As it is pointed out by Marcia Frantz, the whole group is affected by the facilitator’s feelings, attitudes, moves and quality of attention. Let us take a little longer in discussing this last feature. How could we classify one’s attention by having or lacking quality? It is hard to say precisely what are the criteria to do so, nonetheless one can – or even must – think of how our emotions towards the teaching process of a specific topic, the group, the environment etc. can affect the way we listen to the individuals in this group.
We ought to remember that there is quite a big gap between the meanings of hearing and listening. The Christmas song illustrates this difference: “the children listen to hear sleigh bells in the snow”. Listen will certainly mean to understand, to pay attention – not only decoding and distinguishing sound waves, that is what we mean by “hearing”.

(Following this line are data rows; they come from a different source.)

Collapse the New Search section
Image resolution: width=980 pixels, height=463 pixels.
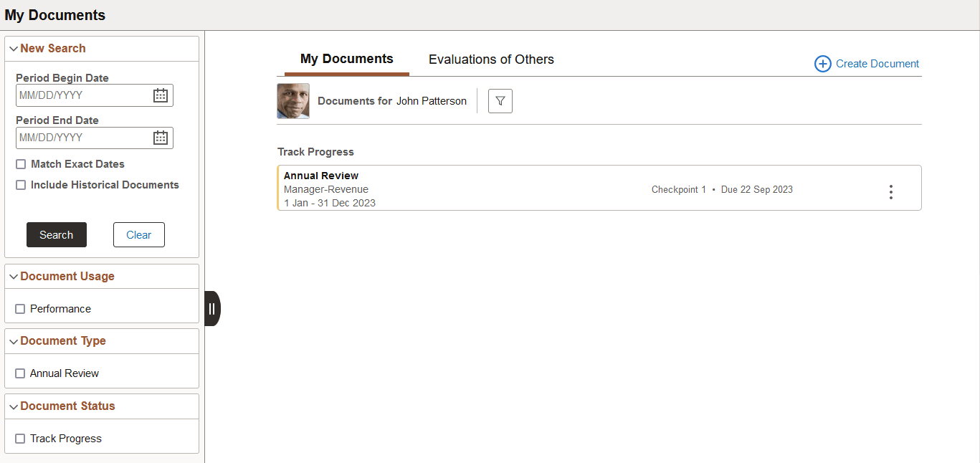(13, 48)
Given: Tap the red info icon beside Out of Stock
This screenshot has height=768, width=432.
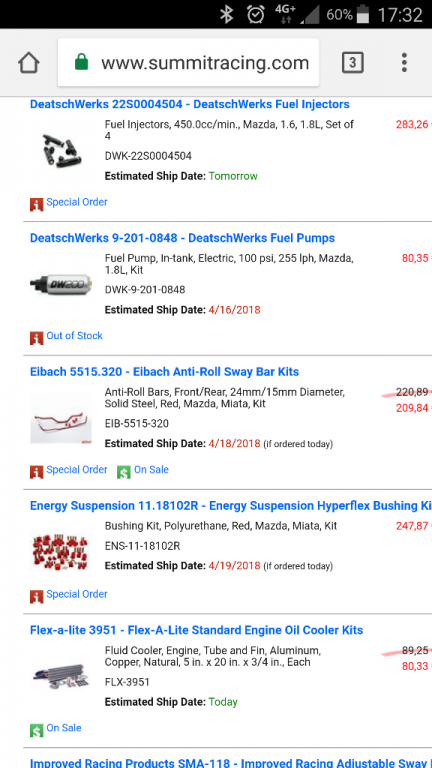Looking at the screenshot, I should point(37,337).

A few years ago, one of Brazil’s biggest listeners, Artur da Távola, a multitalented journalist who ran program about erudite music, made some bright observations on people’s bias to listening. Among other things he – as well as Frantz did – observes that in general, people listen to what they wanted the speaker to have said, instead of listening to what was in fact said. The teacher will mostly want the student to understand exactly what she or he said, and how great would it be, if the students just confirm it, and give perfect examples so that they will help out the others to understand the topic.

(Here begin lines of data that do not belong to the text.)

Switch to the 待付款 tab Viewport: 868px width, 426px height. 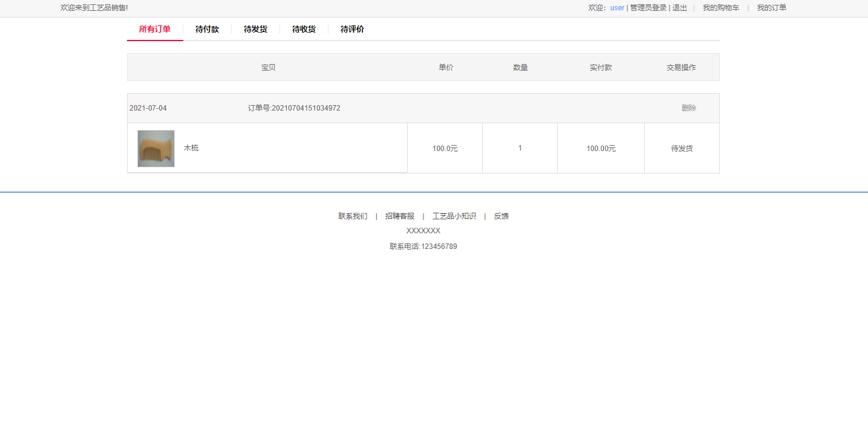[x=207, y=29]
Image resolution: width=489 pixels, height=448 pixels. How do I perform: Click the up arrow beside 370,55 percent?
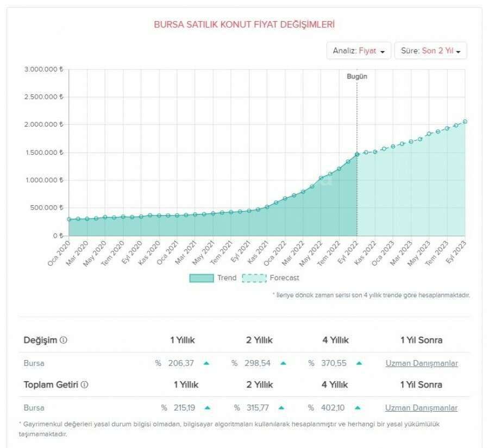coord(360,363)
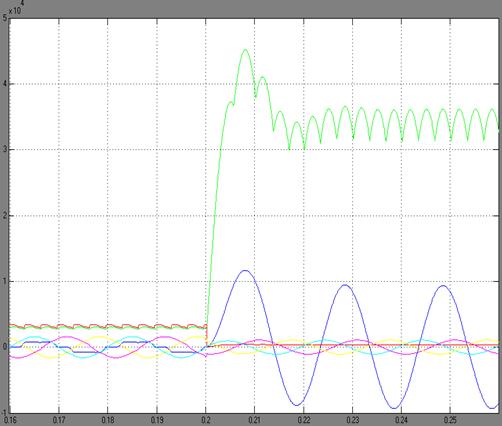502x426 pixels.
Task: Click the x10^4 exponent label
Action: [16, 8]
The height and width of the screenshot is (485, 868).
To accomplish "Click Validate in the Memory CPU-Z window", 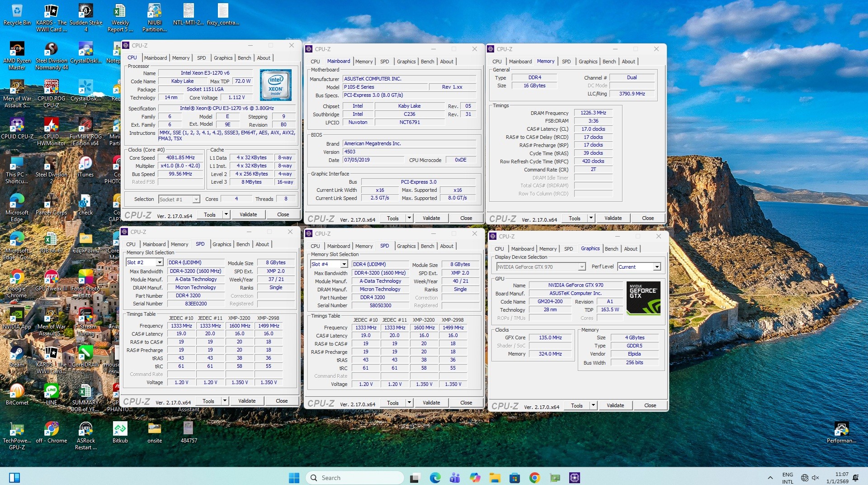I will click(x=613, y=218).
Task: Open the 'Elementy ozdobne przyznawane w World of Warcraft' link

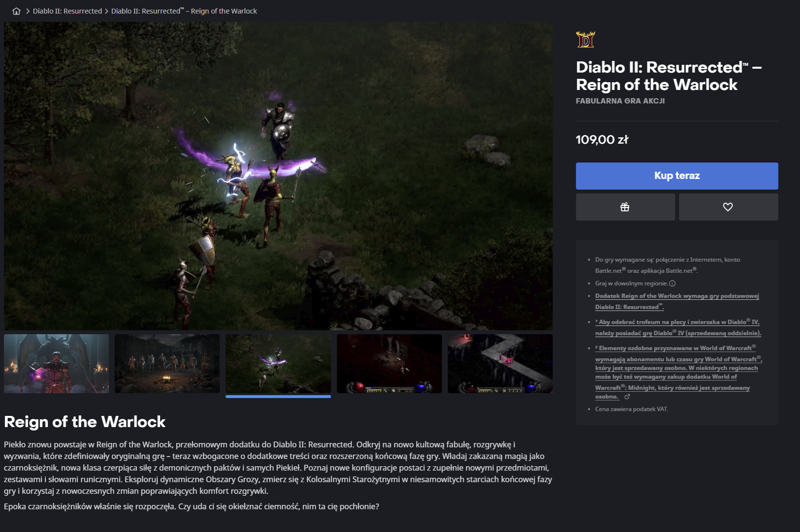Action: [676, 348]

Da Távola tells us further: people listen to what they are used to listen – if we link it to our teaching reality, we might end up caught by the trap of always expecting the same questions in a lesson we have run repeatedly: at this moment, students at this level do not know this and this particularity, they never understand present perfect sentences, etc. But in fact, there will be a student who knows it and is making a question that the whole group would think of only some modules ahead. This sample situation is not rare. It might occur more often than we notice, because of our inability to listen exactly what our students are asking/telling us.

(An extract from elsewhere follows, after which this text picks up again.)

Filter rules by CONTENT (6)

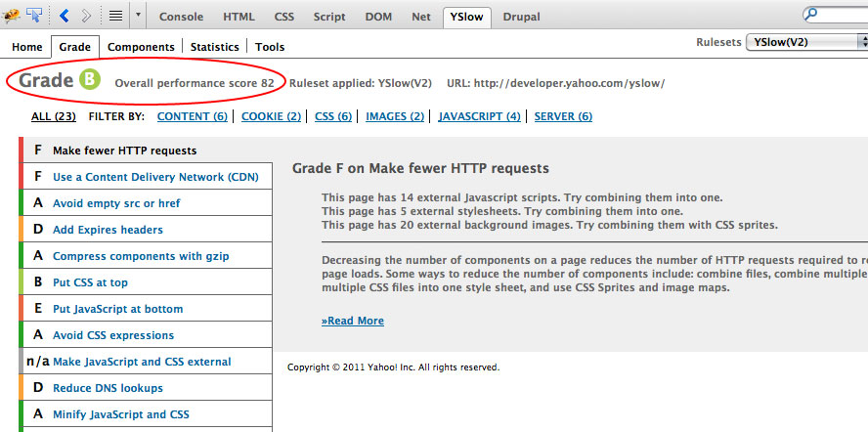tap(192, 117)
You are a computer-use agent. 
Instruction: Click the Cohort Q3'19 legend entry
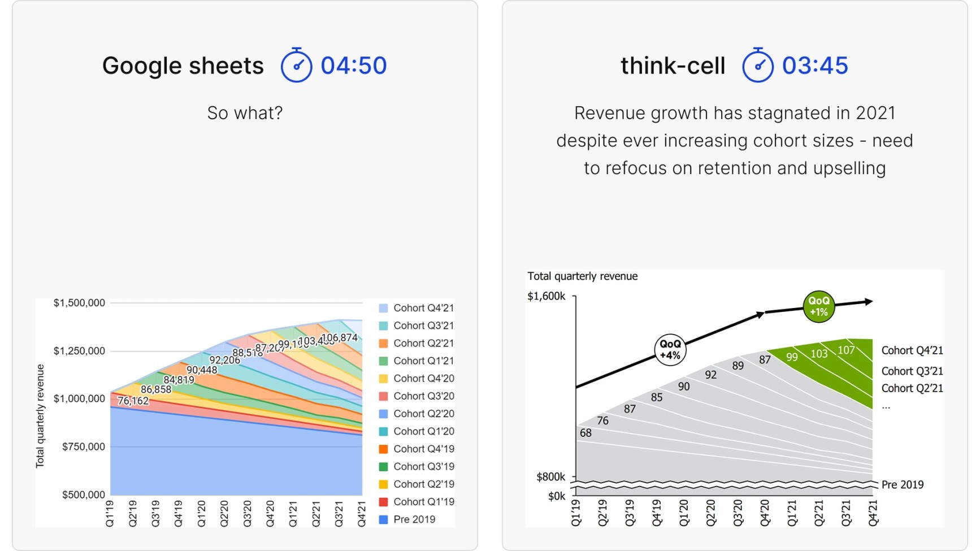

Another mismatches between what is said and what is listened, according to da Távola, are when people listen to someone and go thinking of a suitable reply, of what they guess the person might want to say by telling them something, of the relation to what the person is saying and their own beliefs, or even their feelings towards the person who is speaking. These four last misleading situations can be handled if we are attentive to our emotions towards the whole communication process, towards our interlocutor or to ourselves:
By letting our emotions and expectations interfering in the quality of our attention, we block ourselves to reach the common ground needed in the teaching-learning process. It has been pointed out since the beginnings of last century, since Vigostky one could even say – that students learn based on a previous knowledge they have. That is reasonable to say that in order to get acquainted to what one already knows, we do need to listen to what they have to say.
Just to conclude, to be a facilitator is to guide someone through the features they will put in use to reach their goal. Being a facilitator in a classroom is not to give students input of loads of information. The other way round: by listening and knowing what your students already know will spare you a lot of effort in telling them well known information or even what they do not need to know in order to achieve your class goal. Rewording the well spread Portuguese proverb, we have to hear with listening ears.